COMPITO DA SVOLGERE 1: Secondo l'estratto sulle case di cura lager, in che anno i carabinieri erano già stati all'ospizio "Casa di Giobbe" di Ascoli Piceno?
COMPITO DA SVOLGERE 2: Stampa senza modifiche la parte dell'estratto sulle case di cura lager che va da "Il caso della" a "sporcizia e indifferenza.".

ESTRATTO SCELTO:

Il caso della clinica degli orrori di Cosenza si trasforma in una puntata di CSI e quello di Ascoli Piceno in un film dell’orrore. Ospizi e case di cura lager, tra sporcizia maltrattamenti e misteriose scomparse.

Si è da poco celebrato il sessantacinquesimo anniversario della shoa e già oggi ritornano davanti ai nostri occhi crude immagini di un moderno lager. Non più famelici volti di uomini e donne ridotti a larve umane, ma disabili e anziani ridotti in schiavitù e abbandonati a loro stessi tra sporcizia e indifferenza.

Nello stesso giorno due squadre di carabinieri si apprestano ad indagare sugli ennesimi casi di case di cura lager. Entrambi già noti alle forze dell’ordine e alla giustizia tornano a calcare la scena ancora una volta e con scoperte sempre più macabre.

Nelle Marche, ad Ascoli Piceno, i carabinieri, infatti, avevano già fatto visita nel 2000 all’ospizio “Casa di Giobbe”, un nome degno delle pene a cui venivano sottoposti gli ospiti, e già nella precedente inchiesta la casa di cura era stata chiusa per maltrattamenti e il proprietario diffidato a proseguire l’attività.

Dopo dieci anni da quel blitz i carabinieri si sono trovati di fronte uno spettacolo raccapricciante, donne e uomini tra i 70 e i 90 anni rinchiusi in stanze sovraffollate adagiati sui letti bagnati dalle proprie urine e tutto intorno sporco di feci.

Una struttura sanitaria, che doveva ospitare ed assistere anziani e disabili, trasformata in un moderno lager da uomini senza scrupoli.

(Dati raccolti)
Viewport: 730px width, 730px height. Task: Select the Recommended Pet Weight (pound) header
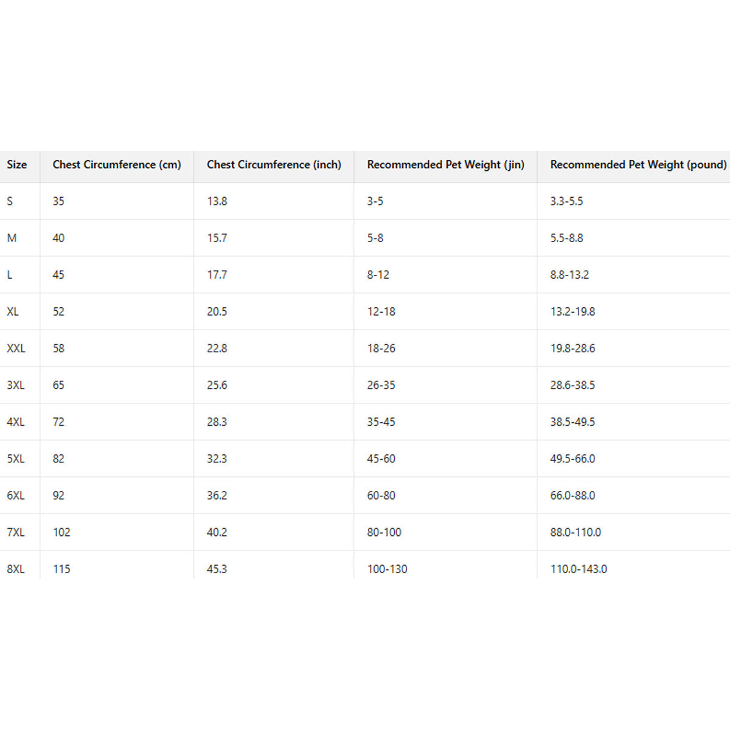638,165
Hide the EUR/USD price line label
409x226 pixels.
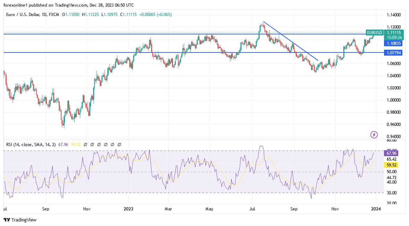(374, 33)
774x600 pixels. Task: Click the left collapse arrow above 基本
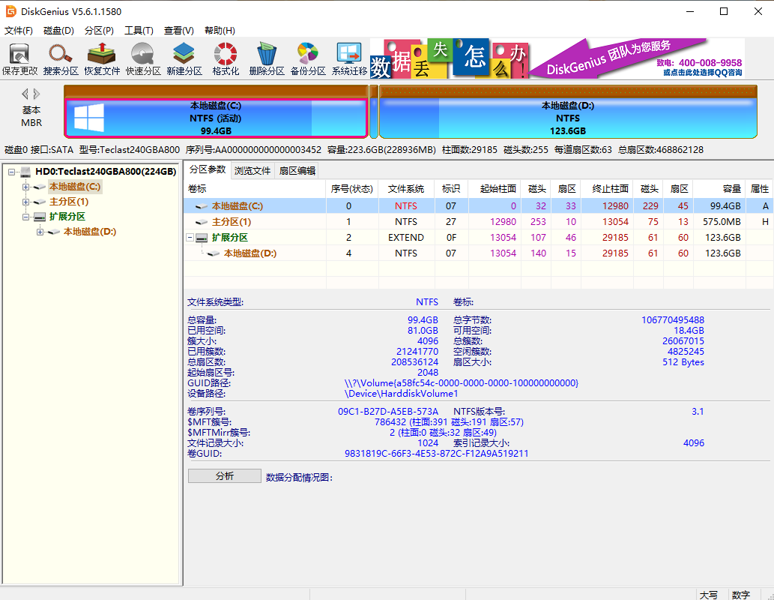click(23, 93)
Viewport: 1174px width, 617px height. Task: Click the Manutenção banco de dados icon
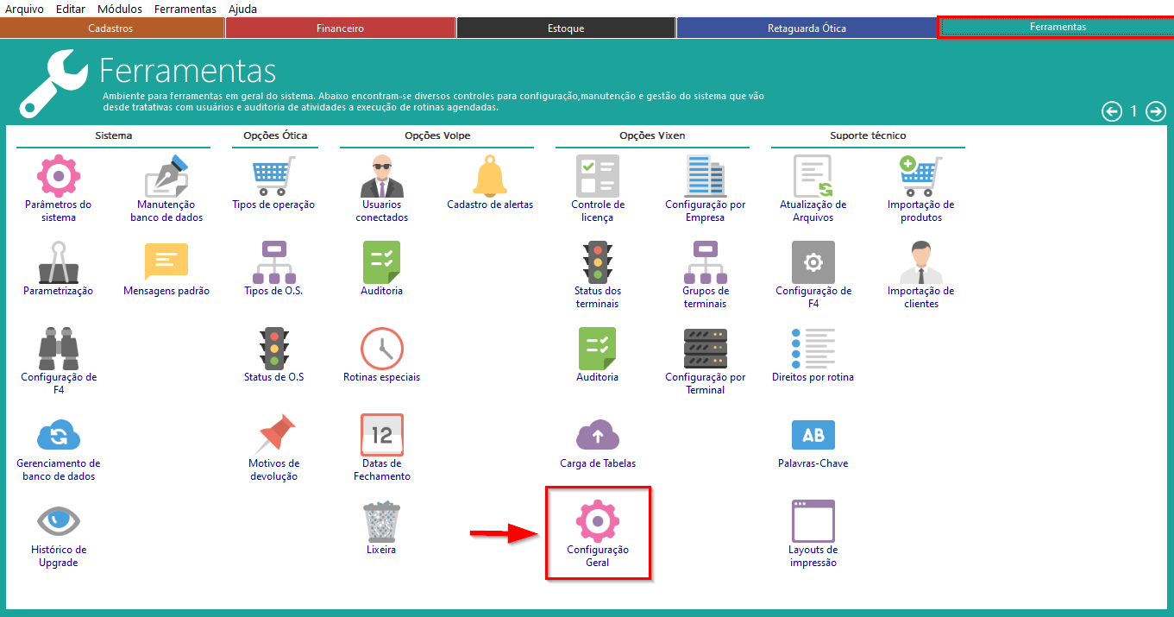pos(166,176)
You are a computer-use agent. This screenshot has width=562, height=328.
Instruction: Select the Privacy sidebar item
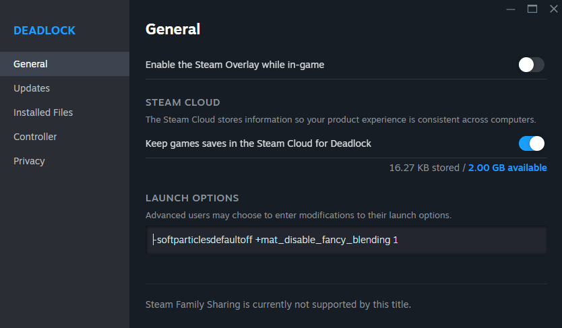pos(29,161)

RISPOSTA SCRITTA 1: Nel 2000.

RISPOSTA SCRITTA 2:
Il caso della clinica degli orrori di Cosenza si trasforma in una puntata di CSI e quello di Ascoli Piceno in un film dell’orrore. Ospizi e case di cura lager, tra sporcizia maltrattamenti e misteriose scomparse.

Si è da poco celebrato il sessantacinquesimo anniversario della shoa e già oggi ritornano davanti ai nostri occhi crude immagini di un moderno lager. Non più famelici volti di uomini e donne ridotti a larve umane, ma disabili e anziani ridotti in schiavitù e abbandonati a loro stessi tra sporcizia e indifferenza.